Oxidative Medicine and Cellular Longevity / 2019 / Article / Fig 1

Review Article

Reactive Oxygen Species and Nrf2: Functional and Transcriptional Regulators of Hematopoiesis

Figure 1

Sources of ROS and regulation cellular redox homeostasis in hematopoiesis. Ionizing radiation (IR), ultraviolet (UV), chemical drugs, etc. result in exogenous elevated ROS levels. Accumulated O2- molecules by mitochondria and membrane NADPH oxidase (NOX) in cells are first converted by superoxide dismutase (SOD) into H2O2. H2O2 quickly converts into harmless water (H2O) in the presence of catalase, glutathione (GSH), glutathione peroxidase (GPX), peroxiredoxin (PRX), and thioredoxin (TRX). If cells are insufficient to detoxify H2O2, the remaining H2O2 is converted into even more toxic OH- ions.
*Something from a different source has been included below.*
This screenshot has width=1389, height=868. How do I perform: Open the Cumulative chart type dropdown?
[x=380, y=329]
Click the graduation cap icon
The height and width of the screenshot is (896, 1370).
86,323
OH- ions can lead to destruction of cellular macromolecules including proteins, nuclear acids, and lipids. N-acetyl cysteine (NAC) and resveratrol are two small molecule antioxidants which reduce ROS levels. In hematopoiesis, dormant, quiescent HSCs are characterized by low ROS levels. Elevated ROS levels in HSCs enhance cycling and promote differentiation and mobilization.